[DATA FOR THIS TASK]:
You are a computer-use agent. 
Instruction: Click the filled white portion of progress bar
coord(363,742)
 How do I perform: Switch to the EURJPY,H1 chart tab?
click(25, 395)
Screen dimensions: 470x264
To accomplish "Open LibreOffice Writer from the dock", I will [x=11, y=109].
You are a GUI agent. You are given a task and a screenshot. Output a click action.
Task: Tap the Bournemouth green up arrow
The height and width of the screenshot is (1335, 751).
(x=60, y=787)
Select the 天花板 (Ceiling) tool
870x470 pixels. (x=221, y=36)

[YOUR OBJECTIVE]:
Reproduce every row above, swapping "progress bar" for "loading bar" and keeping everything else the same.

[RESULT BELOW]:
You are a computer-use agent. 
Instruction: Click the filled white portion of loading bar
coord(363,742)
 How do I perform: Switch to the EURJPY,H1 chart tab?
click(25, 395)
Screen dimensions: 470x264
To accomplish "Open LibreOffice Writer from the dock", I will [x=11, y=109].
You are a GUI agent. You are given a task and a screenshot. Output a click action.
Task: Tap the Bournemouth green up arrow
The height and width of the screenshot is (1335, 751).
(x=60, y=787)
Select the 天花板 (Ceiling) tool
870x470 pixels. (x=221, y=36)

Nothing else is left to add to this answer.